October 04, 1976 12:00 PM

Bite the Bullitt

“Everything between my wife and me is just fine,” insists Steve McQueen, who may be feeling the stress of four months away from Ali MacGraw—and the rumors buzzing of marital problems. He’s living at the Beverly Wilshire Hotel while shooting Henrik Ibsen’s An Enemy of the People, and Ali is supposedly “remodeling” their house at Trancas Beach. By the time they get back together, Ali may not recognize Steve anyway. Sprouting a full beard, shoulder-length hair and rimless spectacles (all for his movie role), McQueen has been riding his bike unmolested through crowds of tourists who mistake him for just another Hollywood weirdo.

Princess and the Pauper

For the first time since her marriage sundered, Britain’s Princess Margaret has returned publicly to her once and future beau, Roddy Llewellyn. Roddy, 28, left his Wiltshire communards to join Margaret, 46, at her favorite Scottish retreat in Peebleshire. Neighbors saw the happy couple “everywhere together,” even at a local wool mill where Margaret bought Roddy two sweaters—one yellow, and a blue one, she said, “to match your eyes.” Roddy’s chums are now chuckling, “It was all a smokescreen. They never really parted, and everything is the same as it was.”

Day for Night

When acerbic Kansan Robert Dole joined the GOP ticket, one of his assignments was to zing Grits and Fritz in the media with one-liners. But so far Dole’s TV image would make a test pattern look exciting. “He’s a great campaigner, but he’s best at night,” complains one Dole aide. “At noon, when prime-time news is made, he’s not funny.” What’s the solution? “We could get him up an hour earlier,” the staffer muses. “Or maybe we’ll keep the lights on all night, like in a hen house, so he’ll produce at any hour.”

Sympathy for the Devil

Because his autobiography replays his liaisons dangereuses with Bardot, Deneuve and Fonda, to name only three, French director Roger Vadim leeringly titled it Memoirs of the Devil. “But sometimes I act like an angel,” he insists. Vadim remembers one night with Bardot in a Roman hotel room when Ursula Andress stormed in after a spat with her lover. “There was only this huge double bed, and it was very hot, so we slept completely nude, Brigitte on my right and Ursula on my left. No,” Vadim sighs, “nothing happened, not even a little kiss. But I’ve often asked myself how many men could have resisted such temptation.”

Unorthodox Greek

With Onassis and Hunt and Getty and Hughes all gone, only Greek shipping zillionaire Stavros Niarchos remains as the last—and loneliest—tycoon. At 65 and five times married, Niarchos is nevertheless trying again. He’s paid $6 million for a 36-room Swiss chateau on Lake Geneva as the honeymoon cottage for his anticipated sixth wife. She is Marie-Gabriella of Savoy, 36, an aristocratic beauty whose earlier suitors included the Shah of Iran, Juan Carlos of Spain and her now-estranged husband, financier Robert de Balkany. The history of tragedy in Niarchos’ life—two of his previous wives died suddenly—is of no concern to Marie-Gabriella. “Nothing will happen to the princess,” affirms one acquaintance. “She’s known as ‘The Iron Lady.’ ”

Furthermore

•The only person not appropriately dazzled by Robert Redford’s visit to Plains, Ga. this month was Jimmy Carter’s 78-year-old mom. Snapped Miss Lillian, “I wish it had been Paul Newman.”

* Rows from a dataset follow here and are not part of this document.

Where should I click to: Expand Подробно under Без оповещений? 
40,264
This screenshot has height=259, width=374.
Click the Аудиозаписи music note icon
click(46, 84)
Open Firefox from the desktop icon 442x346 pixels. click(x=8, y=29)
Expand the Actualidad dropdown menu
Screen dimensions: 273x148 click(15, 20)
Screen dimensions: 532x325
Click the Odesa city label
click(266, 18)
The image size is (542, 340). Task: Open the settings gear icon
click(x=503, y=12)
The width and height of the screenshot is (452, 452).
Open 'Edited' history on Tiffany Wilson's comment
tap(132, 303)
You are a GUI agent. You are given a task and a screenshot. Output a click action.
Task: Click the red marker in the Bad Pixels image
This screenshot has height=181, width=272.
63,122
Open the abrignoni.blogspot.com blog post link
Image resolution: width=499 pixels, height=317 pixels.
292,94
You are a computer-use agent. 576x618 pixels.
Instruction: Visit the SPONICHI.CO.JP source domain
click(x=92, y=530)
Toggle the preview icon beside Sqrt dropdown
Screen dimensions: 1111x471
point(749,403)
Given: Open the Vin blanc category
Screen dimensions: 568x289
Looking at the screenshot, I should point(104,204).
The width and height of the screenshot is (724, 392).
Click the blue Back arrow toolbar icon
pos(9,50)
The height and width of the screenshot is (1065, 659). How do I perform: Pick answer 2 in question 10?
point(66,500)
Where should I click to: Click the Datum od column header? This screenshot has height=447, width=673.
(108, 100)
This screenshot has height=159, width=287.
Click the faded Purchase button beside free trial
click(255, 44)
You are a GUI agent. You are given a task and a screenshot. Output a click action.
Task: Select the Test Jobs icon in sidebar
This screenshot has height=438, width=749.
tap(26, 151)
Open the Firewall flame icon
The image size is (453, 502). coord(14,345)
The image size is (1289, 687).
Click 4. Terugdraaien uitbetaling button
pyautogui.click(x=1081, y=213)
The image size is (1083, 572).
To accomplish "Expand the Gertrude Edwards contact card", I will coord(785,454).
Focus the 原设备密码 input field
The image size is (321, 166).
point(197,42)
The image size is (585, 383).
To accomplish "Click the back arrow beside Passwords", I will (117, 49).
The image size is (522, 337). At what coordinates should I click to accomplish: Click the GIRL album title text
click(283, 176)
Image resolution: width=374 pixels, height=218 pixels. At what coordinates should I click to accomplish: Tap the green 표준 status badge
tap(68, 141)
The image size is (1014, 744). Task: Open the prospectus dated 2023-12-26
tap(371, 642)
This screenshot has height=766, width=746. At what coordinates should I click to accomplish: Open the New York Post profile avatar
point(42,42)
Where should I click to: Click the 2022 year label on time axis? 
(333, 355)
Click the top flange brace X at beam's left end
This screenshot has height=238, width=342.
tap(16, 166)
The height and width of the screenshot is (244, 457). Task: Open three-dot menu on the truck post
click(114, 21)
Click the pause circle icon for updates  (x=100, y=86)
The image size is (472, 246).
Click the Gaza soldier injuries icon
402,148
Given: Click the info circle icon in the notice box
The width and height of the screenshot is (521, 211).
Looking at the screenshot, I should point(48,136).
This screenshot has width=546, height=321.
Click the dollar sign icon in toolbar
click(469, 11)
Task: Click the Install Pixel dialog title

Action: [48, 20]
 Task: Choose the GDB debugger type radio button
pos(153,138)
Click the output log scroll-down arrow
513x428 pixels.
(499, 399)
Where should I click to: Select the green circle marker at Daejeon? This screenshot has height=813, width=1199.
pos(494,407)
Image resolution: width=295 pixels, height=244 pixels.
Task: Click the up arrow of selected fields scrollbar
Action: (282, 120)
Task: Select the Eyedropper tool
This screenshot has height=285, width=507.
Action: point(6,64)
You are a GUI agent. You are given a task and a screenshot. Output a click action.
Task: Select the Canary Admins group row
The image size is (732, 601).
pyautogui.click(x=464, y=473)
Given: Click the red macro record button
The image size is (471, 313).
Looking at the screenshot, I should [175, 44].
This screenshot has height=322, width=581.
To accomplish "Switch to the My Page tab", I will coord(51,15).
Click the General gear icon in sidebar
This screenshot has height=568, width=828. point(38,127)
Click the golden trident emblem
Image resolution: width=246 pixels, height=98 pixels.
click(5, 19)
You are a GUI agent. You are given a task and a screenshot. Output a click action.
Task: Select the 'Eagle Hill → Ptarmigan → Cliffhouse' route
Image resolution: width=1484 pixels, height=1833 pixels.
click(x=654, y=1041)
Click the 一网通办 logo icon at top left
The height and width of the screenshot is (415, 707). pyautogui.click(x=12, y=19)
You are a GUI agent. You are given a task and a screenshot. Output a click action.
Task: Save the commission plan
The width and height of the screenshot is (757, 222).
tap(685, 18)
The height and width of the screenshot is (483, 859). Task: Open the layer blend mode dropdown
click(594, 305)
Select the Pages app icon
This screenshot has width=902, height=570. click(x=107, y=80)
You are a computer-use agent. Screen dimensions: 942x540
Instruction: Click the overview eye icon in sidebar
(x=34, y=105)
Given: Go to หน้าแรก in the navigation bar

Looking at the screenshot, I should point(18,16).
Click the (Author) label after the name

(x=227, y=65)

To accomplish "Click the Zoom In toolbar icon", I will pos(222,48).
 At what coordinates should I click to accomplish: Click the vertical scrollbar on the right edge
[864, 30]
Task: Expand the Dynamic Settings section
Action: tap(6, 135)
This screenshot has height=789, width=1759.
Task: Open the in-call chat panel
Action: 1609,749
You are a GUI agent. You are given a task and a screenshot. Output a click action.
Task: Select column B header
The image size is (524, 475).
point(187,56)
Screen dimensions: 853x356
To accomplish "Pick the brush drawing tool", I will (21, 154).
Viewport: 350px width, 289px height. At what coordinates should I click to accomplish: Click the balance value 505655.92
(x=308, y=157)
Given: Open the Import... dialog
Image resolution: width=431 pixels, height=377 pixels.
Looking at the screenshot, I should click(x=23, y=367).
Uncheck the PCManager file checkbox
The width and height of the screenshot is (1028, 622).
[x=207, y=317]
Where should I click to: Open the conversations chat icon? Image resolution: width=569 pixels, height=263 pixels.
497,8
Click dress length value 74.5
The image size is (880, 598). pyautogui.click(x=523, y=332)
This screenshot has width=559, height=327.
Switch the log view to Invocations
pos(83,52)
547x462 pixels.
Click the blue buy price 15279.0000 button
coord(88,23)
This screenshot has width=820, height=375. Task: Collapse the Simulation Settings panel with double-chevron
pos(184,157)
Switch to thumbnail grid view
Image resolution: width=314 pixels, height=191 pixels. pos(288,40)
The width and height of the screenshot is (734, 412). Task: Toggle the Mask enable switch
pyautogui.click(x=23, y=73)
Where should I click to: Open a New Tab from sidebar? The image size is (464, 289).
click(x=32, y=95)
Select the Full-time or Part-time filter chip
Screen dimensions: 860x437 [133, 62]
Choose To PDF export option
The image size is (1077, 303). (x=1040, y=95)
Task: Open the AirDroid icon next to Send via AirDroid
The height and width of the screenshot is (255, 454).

•Desi Arnaz has finally thought of a name for the sequel to his autobiography, A Book. He’s calling volume two Another Book.

•Audiences aren’t bored with The Carol Burnett Show, now in its 10th season on CBS. But what about the star? “I don’t know the reason for the success of my series,” claims Carol. “When a good movie is on, I watch it instead.”